Now we have IP connectivity between these endpoints, we can utilize them in our routing tables.  We will brainstorm a more advanced routing protocol like ospf rather than ping protection on exos (paired with IP SLA on Cisco side).
Photo of Erik Auerswald

Erik Auerswald, Embassador

  • 13,772 Points 10k badge 2x thumb
Hi,

you should probably test large packet sizes and path MTU discovery over the GRE tunnel. Last time I checked EXOS did not support setting the MTU of a GRE tunnel (see GTAC Knowledge article Configure MTU size for GRE tunnel in EXOS).

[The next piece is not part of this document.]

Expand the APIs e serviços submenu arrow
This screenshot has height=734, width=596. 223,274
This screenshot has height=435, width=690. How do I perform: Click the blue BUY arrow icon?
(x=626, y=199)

It might be that too large packets are dropped when sent from the EXOS side. IP packets with DF bit set with size between 1401B and 1476B(*) should trigger an ICMP packet too big from the Cisco router, but bigger packets might be silently dropped by EXOS without jumbo frames enabled, or forwarded by EXOS if jumbo frames are enabled, but silently dropped on the way to the Cisco router.

It might be possible to work around that problem by reducing the MTU of all VLAN IP interfaces by the GRE encapsulation overhead of 24B(*) (see GTAC Knowledge article How to change MTU size on a VLAN?).